18 set 2016

RECENSIONE: - CALENDAR GIRL LUGLIO AGOSTO SETTEMBRE - AUDREY CARLAN


Calendar girl
2016

"Mi ero ripresa la mia vita, contenta delle mie decisioni, di quel che stavo facendo e di quello che mi riservava il futuro. Le possibilità erano infinite, soprattutto se immaginavo il mio surfista in costume da bagno che mi invitava a tuffarmi nella distesa infinita del Pacifico. Era ora di tornare a casa... almeno per un po'." Dopo un mese a Miami al fianco di Anton Santiago, l'astro nascente dell'hip-hop, per Mia è arrivato il momento di passare un po' di tempo con Wes, e trovare finalmente il coraggio di dare un nome a quel filo che li ha tenuti uniti in tutti questi mesi.
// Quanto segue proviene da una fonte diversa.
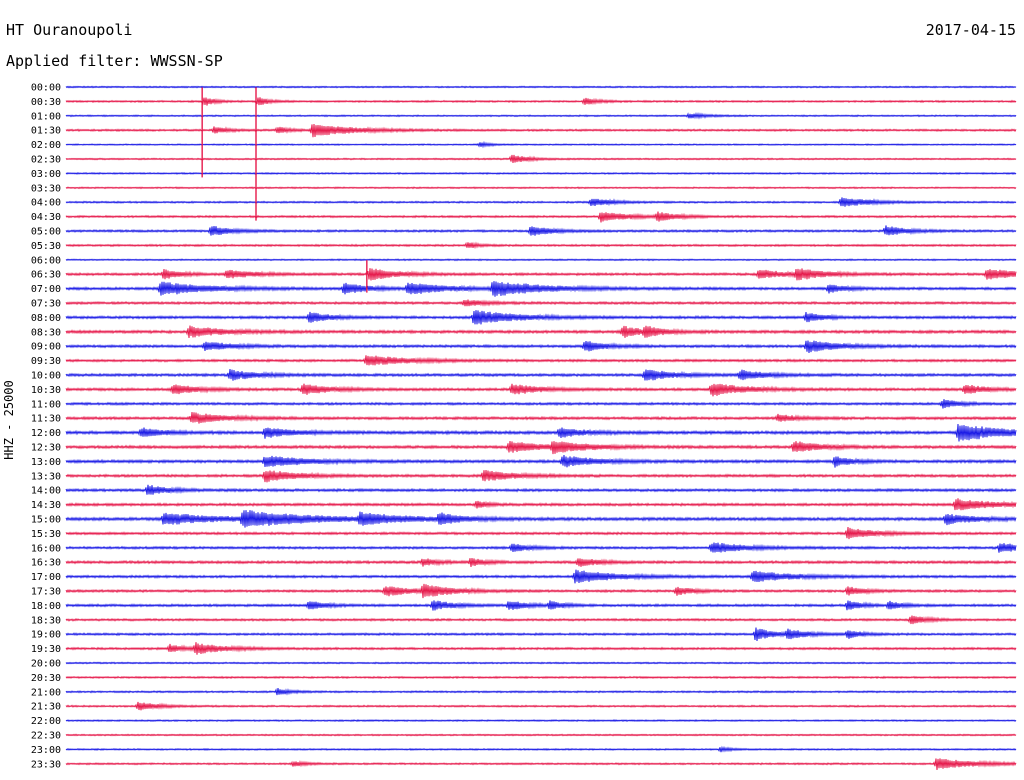 Image resolution: width=1024 pixels, height=780 pixels. Describe the element at coordinates (46, 736) in the screenshot. I see `time-tick-label: 22:30` at that location.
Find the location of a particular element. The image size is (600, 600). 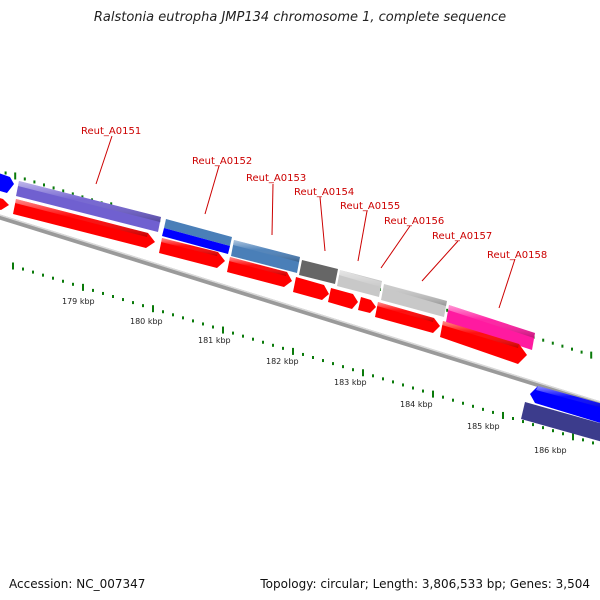

gene-feature-navy-right is located at coordinates (560, 423).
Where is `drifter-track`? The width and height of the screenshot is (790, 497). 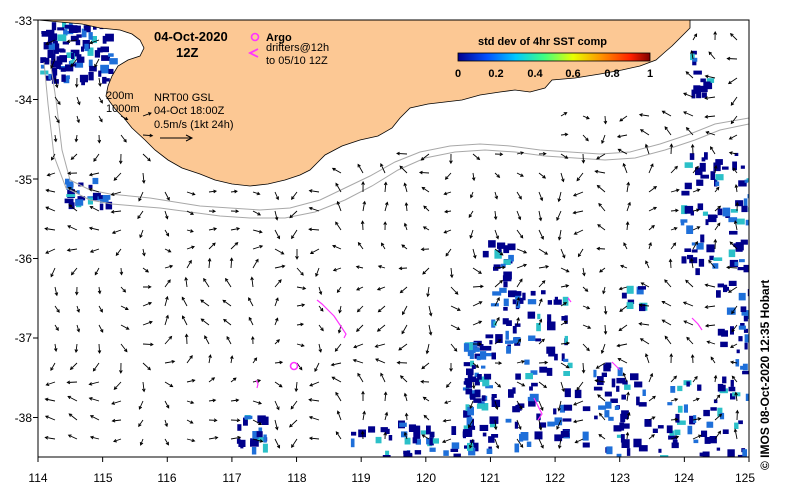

Di aprire le porte all'amore e riprendere il suo viaggio forte di un legame nuovo, di un uomo che desidera essere il suo presente e il suo futuro.

Ma quello che Mia non sa è che Maxwell Cunningham, il proprietario dell'industria petrolifera Cunningham Oil & Gas, che la sta aspettando in Texas, è destinato a cambiare completamente le carte in tavola. Ha in serbo per lei rivelazioni che la costringeranno a rimettere in gioco tutto, a rivedere completamente il suo passato e quello di tutta la sua famiglia. La madre di Mia, che aveva abbandonato lei e sua sorella molti anni prima, aveva tenuto loro nascosto un segreto enorme, la cui forza esplosiva è destinata a colpire tutti, anche Wes... 
Calendar Girl è un singolare romanzo erotico "a puntate" che vede protagonista Mia, una ragazza di 24 anni che per saldare un debito di un milione di dollari contratto dal padre, decide di lavorare come escort per 12 mesi. Ogni mese un cliente e una città diversa. Per un anno dovrà dimenticare la sua vecchia vita di aspirante attrice e concentrarsi esclusivamente sui clienti che le verranno assegnati.
Se per i primi sei/sette mesi l'abbiamo vista alle prese con i clienti che l'hanno richiesta, in questi ultimi due la storia inizia a prendere una piega più personale e drammatica (forse troppo). Il padre di Mia si aggrava, Wes scompare misteriosamente, perde un cliente ed è costretta a risarcirlo, l'uomo a cui deve i soldi la ricatta (difficile da capire perché la polizia sembra non essere mai una buona opzione.) e scopre un segreto legato alla sua famiglia.
Sono ancora sicura che l'idea che sta alla base dell'intera serie era buona, peccato che sia andata sprecata così.
Secondo me, bastava eliminare qualche mese e farne un unico romanzo degno di nota.
Le vicende sono raccontate sempre in prima persona dal punto di vista della protagonista e lo stile è scorrevole e leggero ma nonostante la nuova piega che prende la storia, non mi ha entusiasmato più di tanto. In alcuni punti mi sono annoiata, senza contare che alcune situazioni mi sembrano esagerate o trattate in maniera un po' superficiale.
Naturalmente il livello di sensualità resta molto alto anche se in questi tre mesi è un aspetto che passa un po' in secondo piano.
Non so perché, ma i libri parecchio chiacchierati finiscono sempre per non entusiasmarmi come è successo ad altri.